**Extracted entries:**
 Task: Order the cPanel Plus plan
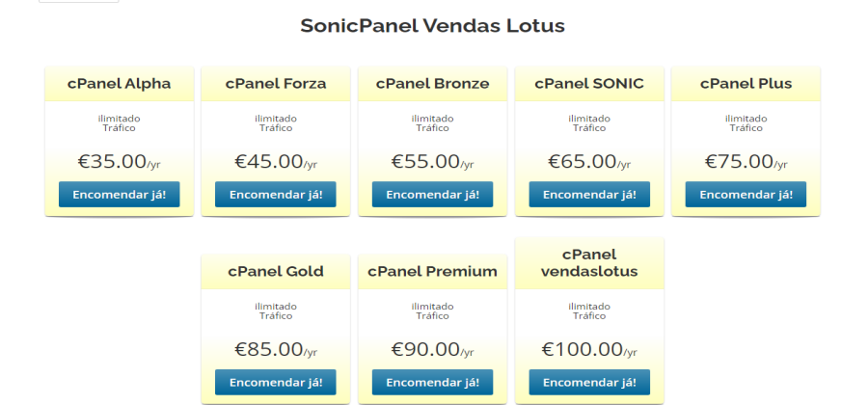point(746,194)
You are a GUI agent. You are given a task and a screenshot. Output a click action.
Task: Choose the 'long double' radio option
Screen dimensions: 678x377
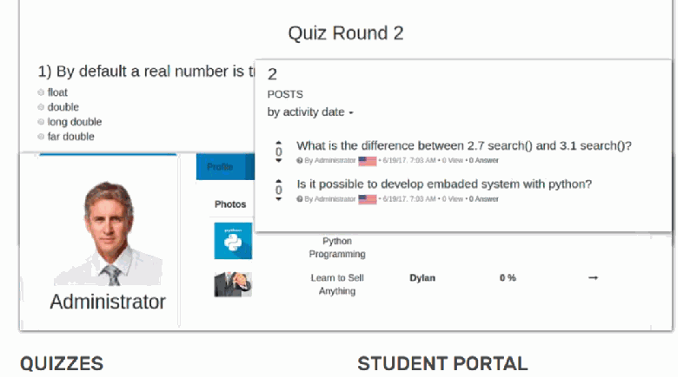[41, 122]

==

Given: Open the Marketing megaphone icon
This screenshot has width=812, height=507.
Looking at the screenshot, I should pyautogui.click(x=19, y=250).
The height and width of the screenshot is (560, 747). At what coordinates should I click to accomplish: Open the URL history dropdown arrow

==

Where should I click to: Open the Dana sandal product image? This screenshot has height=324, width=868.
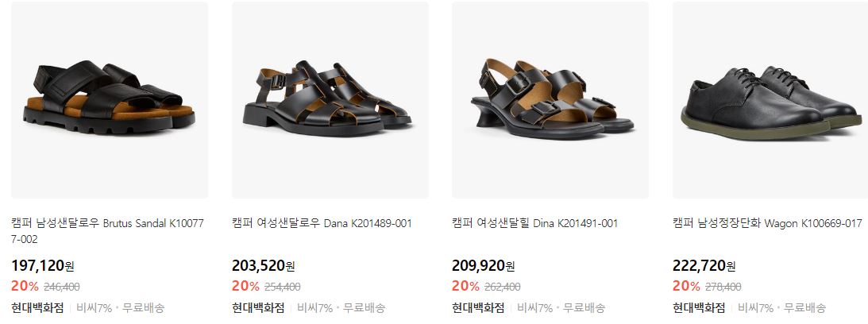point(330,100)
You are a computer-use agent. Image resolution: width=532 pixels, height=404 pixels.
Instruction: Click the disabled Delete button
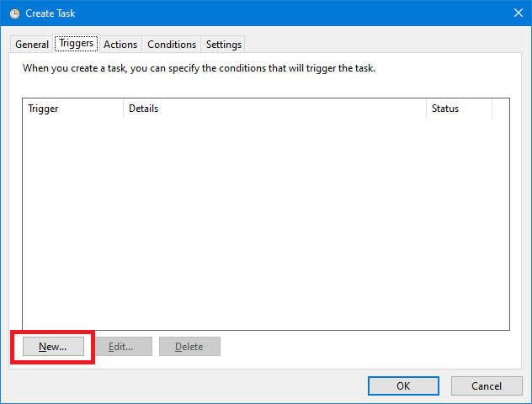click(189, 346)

**What this task involves:** Look through the material above for "agent" and copy the lines that have it.

**Completed task:**
You are a GUI agent. You are given a task and a screenshot. Output a click action.
You are a computer-use agent. Image resolution: width=532 pixels, height=404 pixels.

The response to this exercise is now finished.